EXERCISE AIM
Read the records below and report each line in which "text" occurs.

DATA RECORDS
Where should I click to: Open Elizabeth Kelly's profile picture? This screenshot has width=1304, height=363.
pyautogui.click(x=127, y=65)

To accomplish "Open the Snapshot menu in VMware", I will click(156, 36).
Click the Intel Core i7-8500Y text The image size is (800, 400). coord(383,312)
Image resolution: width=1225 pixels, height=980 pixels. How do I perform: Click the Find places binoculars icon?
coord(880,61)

==

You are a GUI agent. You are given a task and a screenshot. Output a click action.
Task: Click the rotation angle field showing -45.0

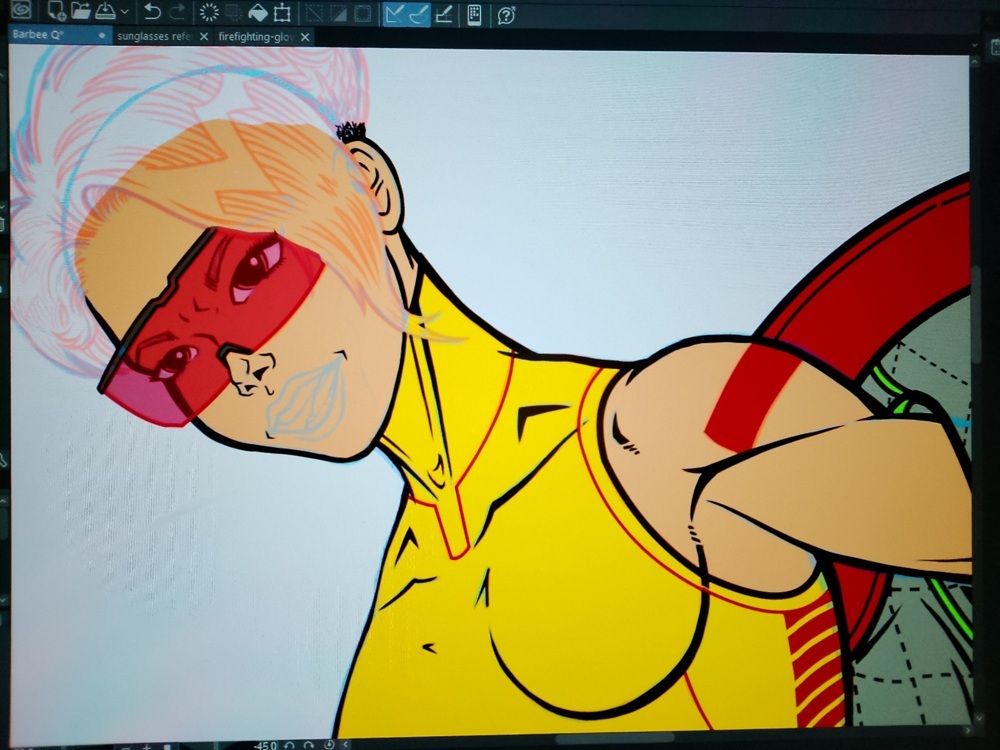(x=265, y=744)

---

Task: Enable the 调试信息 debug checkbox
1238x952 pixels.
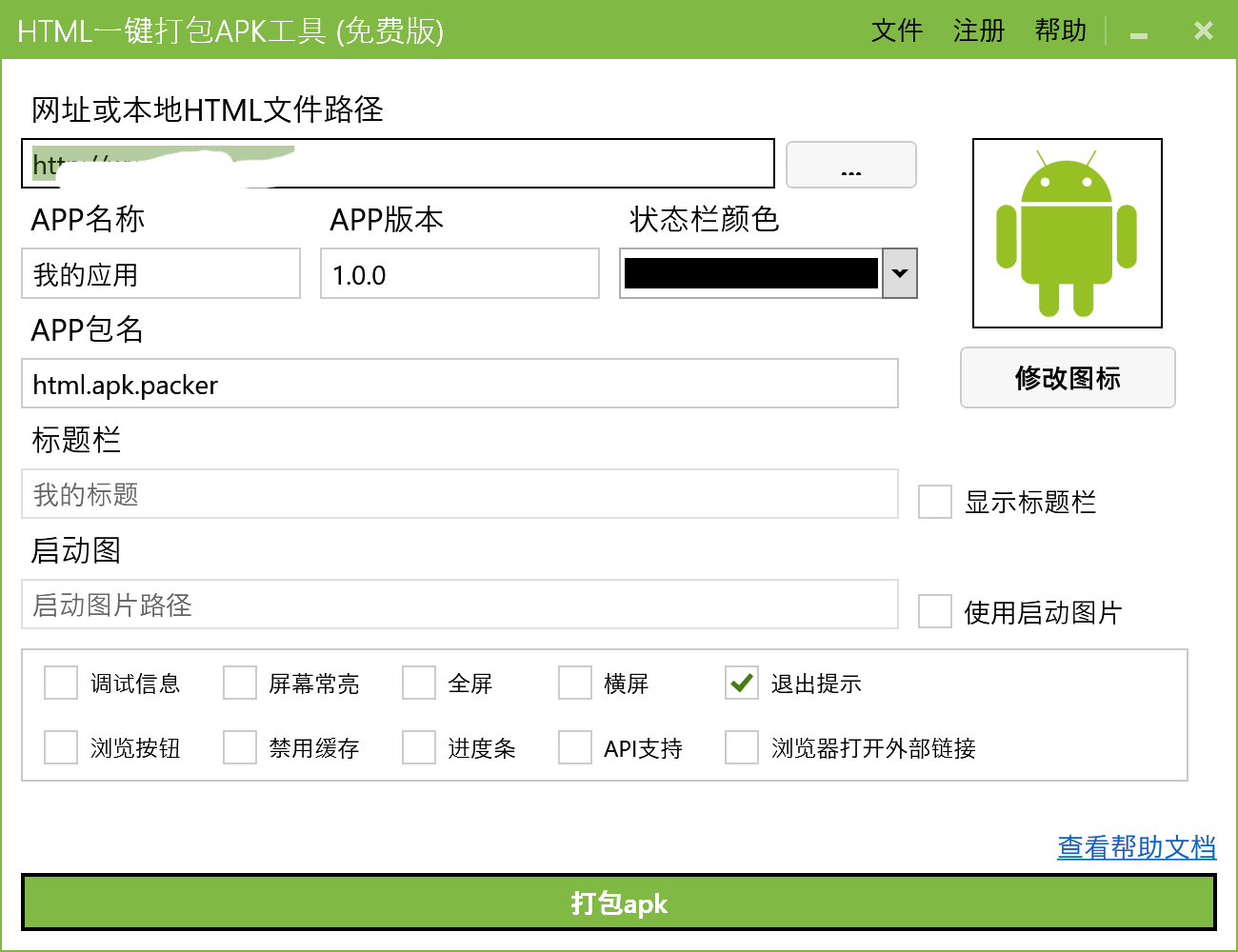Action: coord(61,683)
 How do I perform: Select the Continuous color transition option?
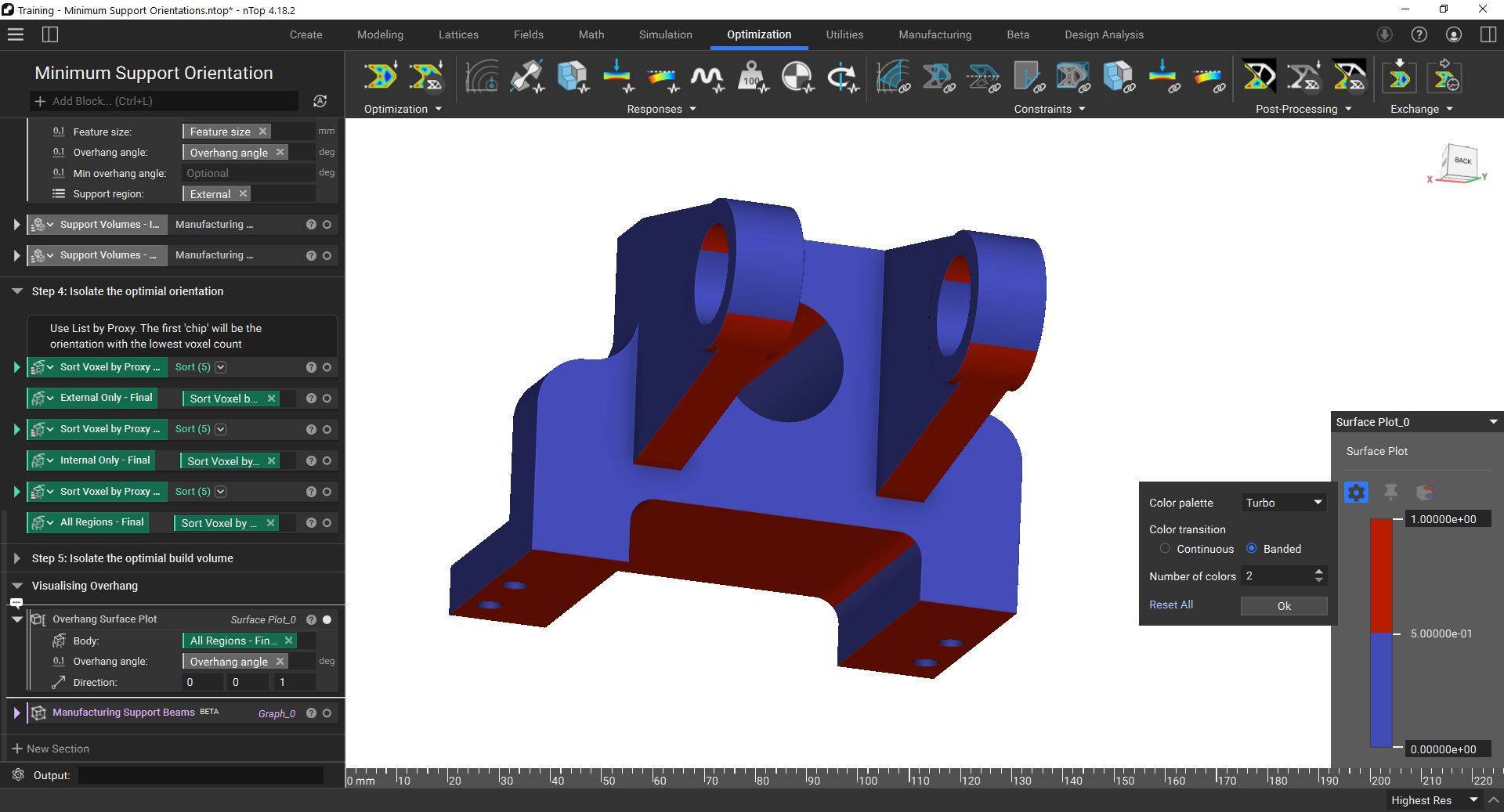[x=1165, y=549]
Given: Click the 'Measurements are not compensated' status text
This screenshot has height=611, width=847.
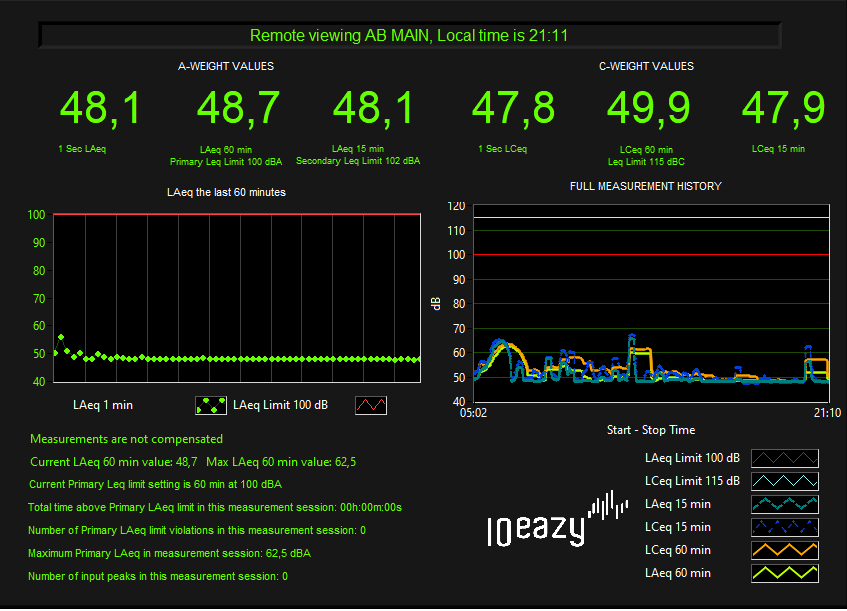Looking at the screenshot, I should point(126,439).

TASK RESPONSE
Click the Intel Core i7-8500Y text The image size is (800, 400). coord(383,312)
Given: Click the 'Measurements are not compensated' status text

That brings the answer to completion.